Colorado Alternative Health Care in Palisade is taking the United States’ Internal Revenue Service (IRS) to court under a claim that the business’ income was taxed twice. The troublesome tax issue stems from Section 280E of Internal Revenue Code, which does not allow cannabis businesses to claim certain credits and deductions on income earned from selling cannabis. The clause originally was intended to prevent drug dealers and those in the black market from claiming income deductions on illegal drug sales. Since earning income from cannabis is completely legal on the state level in Colorado, many feel that Section 280E is now unfair.
“What is happening here is that the federal government is actually providing a subsidy to the black market purveyors in Colorado so they are able to keep their cost of cannabis lower than those who are in the regulated industry and face this increased tax burden.”
“What is happening here is that the federal government is actually providing a subsidy to the black market purveyors in Colorado so they are able to keep their cost of cannabis lower than those who are in the regulated industry and face this increased tax burden,” Rachel Gillette of Greenspoon Marder, the lawyer handling this case, told CULTURE. “It’s unfortunate that the federal government during all this is going through a policy of backdoor enforcement and punishing these businesses via tax policies. They are also really serving to support the black market, because it incentivizes people to stay there and sell illegally.”
In making her case, Gillette pointed out that the company is officially registered as an S Corp., meaning that income and tax liability should flow through the shareholders, which in this case is the owners of the business, Jesse and Desa Loughman. She also stated that they properly listed their wage income the way the IRS requires.
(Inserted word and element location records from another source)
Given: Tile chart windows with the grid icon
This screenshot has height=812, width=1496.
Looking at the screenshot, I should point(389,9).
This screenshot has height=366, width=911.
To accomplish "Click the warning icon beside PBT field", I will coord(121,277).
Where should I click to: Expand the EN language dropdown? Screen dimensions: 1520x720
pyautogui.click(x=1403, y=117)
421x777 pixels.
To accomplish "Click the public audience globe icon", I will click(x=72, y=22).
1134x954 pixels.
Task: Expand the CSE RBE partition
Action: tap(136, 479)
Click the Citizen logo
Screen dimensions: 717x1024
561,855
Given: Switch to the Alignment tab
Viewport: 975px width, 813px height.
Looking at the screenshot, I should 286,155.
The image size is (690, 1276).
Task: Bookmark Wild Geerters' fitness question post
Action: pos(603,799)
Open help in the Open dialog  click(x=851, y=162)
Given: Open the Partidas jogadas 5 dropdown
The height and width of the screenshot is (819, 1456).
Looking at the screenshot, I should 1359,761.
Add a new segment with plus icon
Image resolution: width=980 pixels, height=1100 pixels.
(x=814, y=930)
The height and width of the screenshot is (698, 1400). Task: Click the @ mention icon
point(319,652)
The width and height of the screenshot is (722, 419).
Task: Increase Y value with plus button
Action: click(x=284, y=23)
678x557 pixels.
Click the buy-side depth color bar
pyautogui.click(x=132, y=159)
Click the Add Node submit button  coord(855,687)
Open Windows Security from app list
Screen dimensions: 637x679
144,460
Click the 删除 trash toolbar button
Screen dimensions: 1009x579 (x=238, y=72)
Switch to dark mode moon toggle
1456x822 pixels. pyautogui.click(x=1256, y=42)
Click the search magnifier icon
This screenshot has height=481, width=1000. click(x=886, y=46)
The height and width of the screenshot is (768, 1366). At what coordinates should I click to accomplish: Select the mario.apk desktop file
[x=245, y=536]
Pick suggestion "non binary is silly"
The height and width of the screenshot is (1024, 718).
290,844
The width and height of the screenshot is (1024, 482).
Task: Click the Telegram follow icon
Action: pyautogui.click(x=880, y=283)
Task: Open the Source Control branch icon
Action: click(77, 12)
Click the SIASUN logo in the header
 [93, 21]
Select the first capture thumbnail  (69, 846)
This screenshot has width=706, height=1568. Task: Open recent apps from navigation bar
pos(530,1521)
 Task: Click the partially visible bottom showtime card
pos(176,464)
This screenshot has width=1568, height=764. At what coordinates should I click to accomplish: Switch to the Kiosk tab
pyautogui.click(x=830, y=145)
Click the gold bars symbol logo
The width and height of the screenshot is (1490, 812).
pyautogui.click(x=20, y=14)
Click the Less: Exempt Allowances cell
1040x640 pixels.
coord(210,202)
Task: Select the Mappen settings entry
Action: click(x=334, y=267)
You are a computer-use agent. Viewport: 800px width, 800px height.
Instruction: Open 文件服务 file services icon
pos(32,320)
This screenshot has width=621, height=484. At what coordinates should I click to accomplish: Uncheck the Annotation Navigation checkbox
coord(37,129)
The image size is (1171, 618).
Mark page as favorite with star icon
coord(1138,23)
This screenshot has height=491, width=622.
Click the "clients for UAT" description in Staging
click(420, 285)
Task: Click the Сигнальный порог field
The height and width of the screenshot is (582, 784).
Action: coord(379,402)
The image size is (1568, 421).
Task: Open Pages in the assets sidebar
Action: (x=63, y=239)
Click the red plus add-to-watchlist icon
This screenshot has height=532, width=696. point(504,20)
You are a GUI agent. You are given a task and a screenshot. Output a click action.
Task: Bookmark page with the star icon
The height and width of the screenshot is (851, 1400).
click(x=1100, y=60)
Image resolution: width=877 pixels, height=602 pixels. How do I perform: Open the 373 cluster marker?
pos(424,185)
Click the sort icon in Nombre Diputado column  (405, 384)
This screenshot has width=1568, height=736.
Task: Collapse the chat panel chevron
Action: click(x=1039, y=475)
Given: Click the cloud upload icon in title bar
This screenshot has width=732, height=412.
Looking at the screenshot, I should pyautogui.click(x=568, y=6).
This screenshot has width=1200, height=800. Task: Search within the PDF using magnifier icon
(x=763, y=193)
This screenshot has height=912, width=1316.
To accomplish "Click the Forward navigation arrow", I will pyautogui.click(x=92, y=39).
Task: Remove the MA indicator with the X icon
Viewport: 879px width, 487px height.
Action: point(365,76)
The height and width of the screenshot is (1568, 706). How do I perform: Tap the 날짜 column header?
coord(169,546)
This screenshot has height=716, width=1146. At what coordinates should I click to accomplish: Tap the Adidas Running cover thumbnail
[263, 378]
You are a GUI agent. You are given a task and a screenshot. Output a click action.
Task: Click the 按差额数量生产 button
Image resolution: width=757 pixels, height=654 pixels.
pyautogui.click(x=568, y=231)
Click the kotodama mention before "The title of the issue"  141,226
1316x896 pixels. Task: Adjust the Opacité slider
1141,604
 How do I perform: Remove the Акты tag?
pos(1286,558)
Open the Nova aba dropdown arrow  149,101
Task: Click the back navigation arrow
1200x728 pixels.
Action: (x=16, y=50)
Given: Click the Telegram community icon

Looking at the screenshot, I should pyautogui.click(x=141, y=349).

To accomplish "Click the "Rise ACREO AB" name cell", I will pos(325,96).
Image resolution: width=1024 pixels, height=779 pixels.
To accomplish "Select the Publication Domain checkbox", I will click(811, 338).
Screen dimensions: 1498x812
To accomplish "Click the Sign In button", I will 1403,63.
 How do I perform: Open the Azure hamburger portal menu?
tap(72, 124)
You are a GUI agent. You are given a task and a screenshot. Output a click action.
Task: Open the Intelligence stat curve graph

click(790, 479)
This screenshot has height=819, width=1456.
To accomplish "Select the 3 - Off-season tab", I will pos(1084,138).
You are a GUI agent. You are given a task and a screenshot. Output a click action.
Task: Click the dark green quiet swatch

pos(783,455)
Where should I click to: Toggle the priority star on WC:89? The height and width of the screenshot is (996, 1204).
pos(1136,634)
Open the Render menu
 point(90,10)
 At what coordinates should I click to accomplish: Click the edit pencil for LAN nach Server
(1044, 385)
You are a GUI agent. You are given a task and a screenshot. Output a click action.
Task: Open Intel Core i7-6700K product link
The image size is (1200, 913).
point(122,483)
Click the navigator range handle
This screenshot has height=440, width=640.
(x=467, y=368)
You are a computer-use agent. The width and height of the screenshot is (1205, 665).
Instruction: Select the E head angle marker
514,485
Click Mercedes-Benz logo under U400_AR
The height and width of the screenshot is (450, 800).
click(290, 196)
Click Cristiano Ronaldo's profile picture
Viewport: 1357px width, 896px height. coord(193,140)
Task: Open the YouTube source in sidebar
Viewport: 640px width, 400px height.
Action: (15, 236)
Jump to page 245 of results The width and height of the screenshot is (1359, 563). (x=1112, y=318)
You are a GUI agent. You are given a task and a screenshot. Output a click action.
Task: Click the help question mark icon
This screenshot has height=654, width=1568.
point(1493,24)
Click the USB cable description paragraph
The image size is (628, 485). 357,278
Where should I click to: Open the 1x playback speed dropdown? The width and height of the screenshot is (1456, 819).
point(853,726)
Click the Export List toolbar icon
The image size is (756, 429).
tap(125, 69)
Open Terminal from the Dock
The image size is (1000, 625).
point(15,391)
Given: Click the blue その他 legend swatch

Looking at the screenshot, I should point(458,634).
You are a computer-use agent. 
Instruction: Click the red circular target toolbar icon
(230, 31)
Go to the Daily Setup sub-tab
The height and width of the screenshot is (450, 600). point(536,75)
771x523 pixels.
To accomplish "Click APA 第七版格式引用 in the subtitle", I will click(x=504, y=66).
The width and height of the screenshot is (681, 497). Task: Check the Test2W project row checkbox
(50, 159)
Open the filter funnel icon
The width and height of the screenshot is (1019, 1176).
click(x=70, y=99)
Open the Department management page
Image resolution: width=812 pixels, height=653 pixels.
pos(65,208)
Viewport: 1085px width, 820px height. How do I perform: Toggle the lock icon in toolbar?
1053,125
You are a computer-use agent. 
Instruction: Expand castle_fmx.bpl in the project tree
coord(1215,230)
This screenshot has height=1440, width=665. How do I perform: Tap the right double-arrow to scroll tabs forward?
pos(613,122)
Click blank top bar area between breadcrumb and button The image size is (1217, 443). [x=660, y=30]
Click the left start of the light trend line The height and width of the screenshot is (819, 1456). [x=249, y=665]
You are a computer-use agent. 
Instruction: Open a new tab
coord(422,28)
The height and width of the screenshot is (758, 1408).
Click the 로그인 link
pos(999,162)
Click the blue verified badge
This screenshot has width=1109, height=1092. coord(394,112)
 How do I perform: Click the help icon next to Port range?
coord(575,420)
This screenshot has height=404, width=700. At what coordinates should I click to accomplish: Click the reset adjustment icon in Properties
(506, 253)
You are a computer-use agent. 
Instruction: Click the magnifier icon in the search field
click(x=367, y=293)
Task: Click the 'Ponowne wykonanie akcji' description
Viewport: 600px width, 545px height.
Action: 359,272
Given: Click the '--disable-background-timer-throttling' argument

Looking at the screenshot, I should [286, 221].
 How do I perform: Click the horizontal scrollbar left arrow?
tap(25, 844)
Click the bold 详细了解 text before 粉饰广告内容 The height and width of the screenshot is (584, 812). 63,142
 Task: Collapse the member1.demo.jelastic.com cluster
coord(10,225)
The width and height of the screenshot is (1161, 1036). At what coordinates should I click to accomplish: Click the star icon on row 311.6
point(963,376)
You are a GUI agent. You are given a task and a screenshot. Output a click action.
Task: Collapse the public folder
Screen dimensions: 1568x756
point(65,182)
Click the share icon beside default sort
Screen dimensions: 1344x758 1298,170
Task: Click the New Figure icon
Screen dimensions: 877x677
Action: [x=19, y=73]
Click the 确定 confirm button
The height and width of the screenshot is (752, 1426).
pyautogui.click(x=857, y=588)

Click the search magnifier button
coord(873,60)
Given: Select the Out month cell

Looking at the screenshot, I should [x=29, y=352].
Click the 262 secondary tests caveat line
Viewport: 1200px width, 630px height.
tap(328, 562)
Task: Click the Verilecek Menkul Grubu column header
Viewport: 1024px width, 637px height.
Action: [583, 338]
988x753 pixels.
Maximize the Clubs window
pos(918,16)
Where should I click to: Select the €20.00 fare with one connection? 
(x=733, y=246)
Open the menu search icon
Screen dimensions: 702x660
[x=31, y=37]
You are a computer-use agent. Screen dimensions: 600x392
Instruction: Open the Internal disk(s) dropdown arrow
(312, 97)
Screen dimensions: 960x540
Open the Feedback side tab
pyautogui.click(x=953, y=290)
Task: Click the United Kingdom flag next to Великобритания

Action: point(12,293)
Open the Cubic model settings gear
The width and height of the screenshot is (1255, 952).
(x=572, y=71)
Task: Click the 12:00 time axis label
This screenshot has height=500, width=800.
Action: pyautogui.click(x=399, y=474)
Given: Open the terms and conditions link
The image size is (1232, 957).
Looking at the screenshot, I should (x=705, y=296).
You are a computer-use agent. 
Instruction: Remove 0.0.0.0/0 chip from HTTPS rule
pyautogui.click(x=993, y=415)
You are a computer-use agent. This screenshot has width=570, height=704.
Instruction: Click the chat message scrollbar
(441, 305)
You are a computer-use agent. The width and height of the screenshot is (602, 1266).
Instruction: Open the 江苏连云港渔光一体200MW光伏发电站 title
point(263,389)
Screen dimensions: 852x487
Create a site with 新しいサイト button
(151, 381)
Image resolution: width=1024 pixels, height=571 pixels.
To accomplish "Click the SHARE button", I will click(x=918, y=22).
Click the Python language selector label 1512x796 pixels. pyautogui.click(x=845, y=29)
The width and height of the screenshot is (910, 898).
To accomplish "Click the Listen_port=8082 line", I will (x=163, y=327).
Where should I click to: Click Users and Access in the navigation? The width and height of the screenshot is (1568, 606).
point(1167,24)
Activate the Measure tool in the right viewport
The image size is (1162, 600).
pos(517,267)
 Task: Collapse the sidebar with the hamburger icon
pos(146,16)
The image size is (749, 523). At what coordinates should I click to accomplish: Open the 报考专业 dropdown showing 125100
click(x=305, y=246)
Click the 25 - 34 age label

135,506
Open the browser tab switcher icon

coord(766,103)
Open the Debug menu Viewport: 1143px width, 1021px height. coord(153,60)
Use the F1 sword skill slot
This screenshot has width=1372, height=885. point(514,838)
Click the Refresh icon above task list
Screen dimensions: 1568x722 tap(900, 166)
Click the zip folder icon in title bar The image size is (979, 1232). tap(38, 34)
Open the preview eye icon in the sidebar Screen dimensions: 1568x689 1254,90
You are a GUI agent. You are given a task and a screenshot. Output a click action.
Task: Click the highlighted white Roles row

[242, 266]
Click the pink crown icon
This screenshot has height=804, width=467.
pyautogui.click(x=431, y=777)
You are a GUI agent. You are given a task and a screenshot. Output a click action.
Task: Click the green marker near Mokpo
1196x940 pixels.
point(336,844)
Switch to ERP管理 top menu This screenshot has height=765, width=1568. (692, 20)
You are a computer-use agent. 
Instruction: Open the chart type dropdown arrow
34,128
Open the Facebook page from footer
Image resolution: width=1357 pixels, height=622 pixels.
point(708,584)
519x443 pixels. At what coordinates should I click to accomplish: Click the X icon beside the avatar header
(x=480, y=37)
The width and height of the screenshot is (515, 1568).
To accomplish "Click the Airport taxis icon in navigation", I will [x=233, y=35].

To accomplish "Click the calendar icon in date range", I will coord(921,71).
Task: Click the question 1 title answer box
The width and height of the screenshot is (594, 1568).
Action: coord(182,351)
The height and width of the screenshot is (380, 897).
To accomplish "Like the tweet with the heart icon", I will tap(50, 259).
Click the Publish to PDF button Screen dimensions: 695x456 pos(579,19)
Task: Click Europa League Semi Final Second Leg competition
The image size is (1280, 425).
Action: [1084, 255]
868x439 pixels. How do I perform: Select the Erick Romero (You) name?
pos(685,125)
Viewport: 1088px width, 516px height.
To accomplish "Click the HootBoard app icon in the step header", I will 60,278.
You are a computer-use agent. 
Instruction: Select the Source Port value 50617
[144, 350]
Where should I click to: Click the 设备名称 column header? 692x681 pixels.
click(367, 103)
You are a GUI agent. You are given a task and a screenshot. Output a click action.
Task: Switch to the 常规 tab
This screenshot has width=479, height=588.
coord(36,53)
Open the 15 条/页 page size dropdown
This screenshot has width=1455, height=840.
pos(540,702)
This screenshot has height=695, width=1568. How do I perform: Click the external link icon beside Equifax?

However, the IRS still decided to disallow a deduction based on the fact that they considered the income “trafficking,” which caused their income to be taxed twice, once as wages and secondly as S Corp. earnings.
Gillette believes that if she is able to help the Loughmans with their case, it could have wider implications for the industry as a whole. “If we win, we fix a problem that is a result of Section 280E, but it could have real world results in saving businesses money in that the IRS would now allow cannabis businesses to report their business expenses,” she explained. “It could have the effect of saving cannabis businesses some tax dollars.”
While this would be a positive step forward, she still admits that there is much more to be done before cannabis is taxed and treated fairly. “However, it really is a toe in the door,” she added. “We’ve got so much more work to do pertaining to this issue, and the real solution is to have congress take congressional action and change things so that Section 280E is no longer applicable in legal states.”